| Recipe: |
Made with just a few ingredients presented beautifully, berries and cream is the perfect cap to a summer meal. If you keep vanilla bean paste on hand, this would be an excellent way to use it: Substitute an equal amount of vanilla bean paste for the extract. If you’re feeling up to it, you can whip the cream by hand, but you can also use an electric mixer. The berries and cream can be assembled up to four hours in advance, covered and stored in the refrigerator.
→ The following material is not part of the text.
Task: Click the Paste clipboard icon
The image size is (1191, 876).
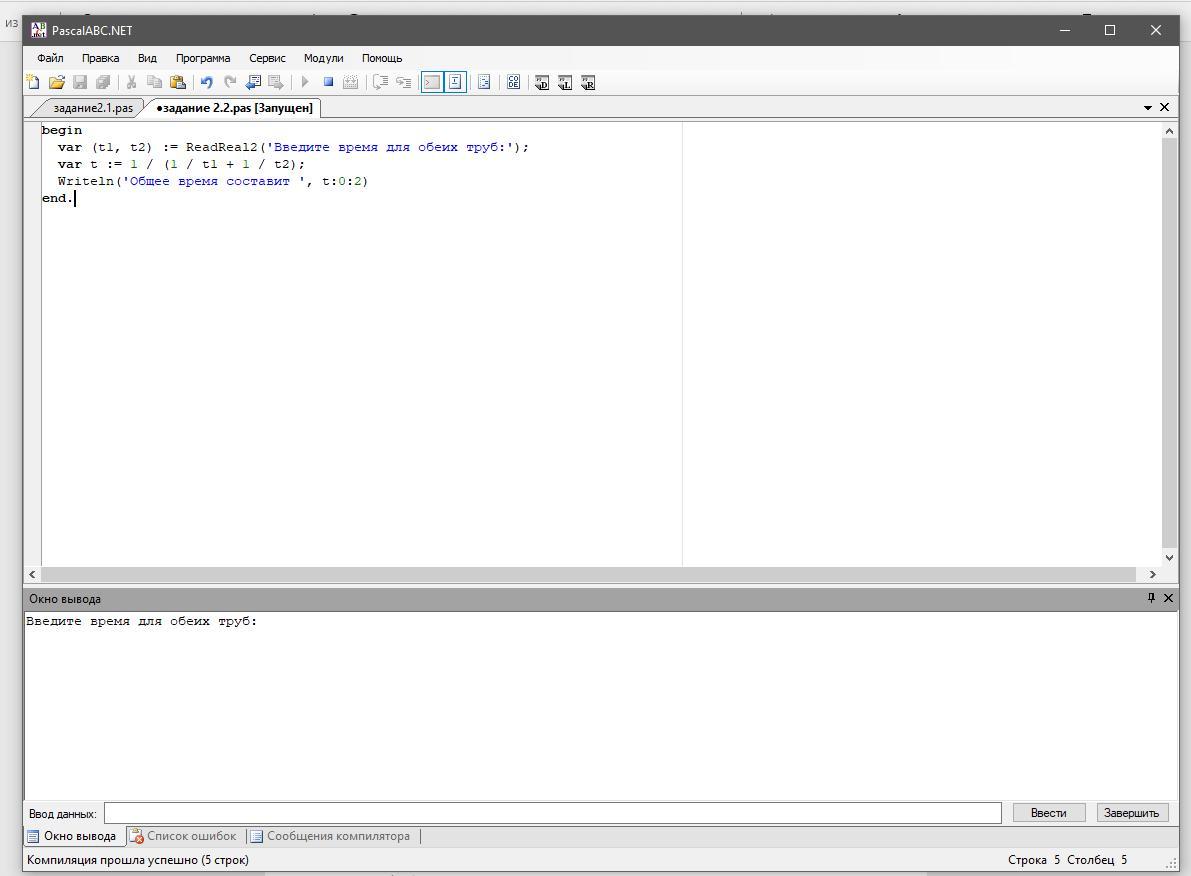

But for the best appearance, wait until just before serving to add the final layer of berries on top.
3-4 cups fresh mixed fruit that likes to play with cream (any combination of raspberries, blueberries, sliced strawberries, bing cherries, peaches/nectarines...)
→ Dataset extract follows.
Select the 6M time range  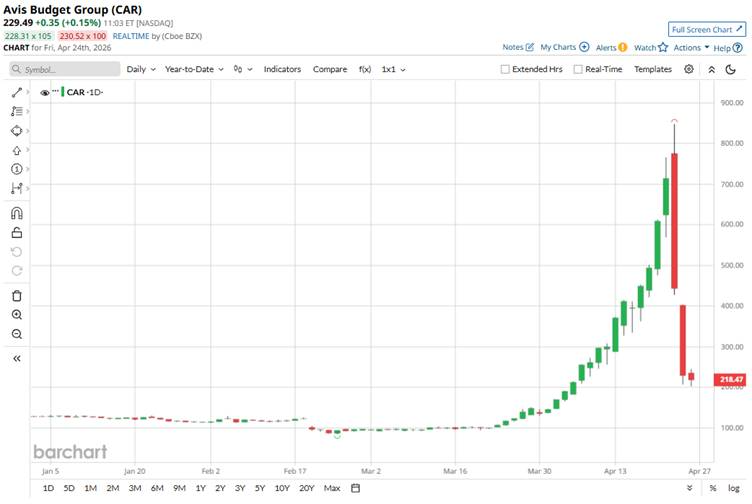[157, 488]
1-3 T granulated sugar (I used toasted sugar) plus more if needed
1.5 t vanilla extract (or vanilla bean paste)
up to 1/2 t almond extract - optional - add if you're using fruits that pair well with it (cherries, peaches/nectarines...)
3/4 c heavy cream
3/4 c full-fat yogurt - I used Greek yogurt without even *thinking* because that's really all I buy; it was delicious, though perhaps I wasn't able to incorporate as much air as I might have with regular (unstrained) whole milk yogurt
1/3 c toasted slivered almonds or other nuts if your fruit wants them
If your fruit is beautifully ripe & juicy, it needs nothing more than to be cut into bite-sized pieces. IF your fruit needs a little encouragement...
put it in a medium bowl with up to 2 T sugar. Stir gently to combine. Let the fruit macerate for at least 30 minutes and up to 2 hours, until juicy.
Meanwhile, in a large bowl, whisk the heavy cream, yogurt, 1 T sugar, 1.5 t vanilla, and almond extract (if using) until soft peaks form, 7 to 8 minutes. I used a whisk attachment on my hand mixer - I don't know if it was the electricity or the Greek yogurt, but I got it to the point I didn't want to go further (i.e was concerned I might tip over into butter instead of whipped cream) at about 2 minutes.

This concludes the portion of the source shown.